| Your assignment |
The records below are to be transcribed word for word.

[Dataset entries]
------------------------------
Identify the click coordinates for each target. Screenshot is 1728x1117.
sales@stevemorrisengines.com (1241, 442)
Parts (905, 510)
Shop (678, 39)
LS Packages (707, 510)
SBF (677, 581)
------------------------------
| Solution to this problem |
Identify the click coordinates for each target. Screenshot is 1728x1117.
sales@stevemorrisengines.com (1241, 442)
Parts (905, 510)
Shop (678, 39)
LS Packages (707, 510)
SBF (677, 581)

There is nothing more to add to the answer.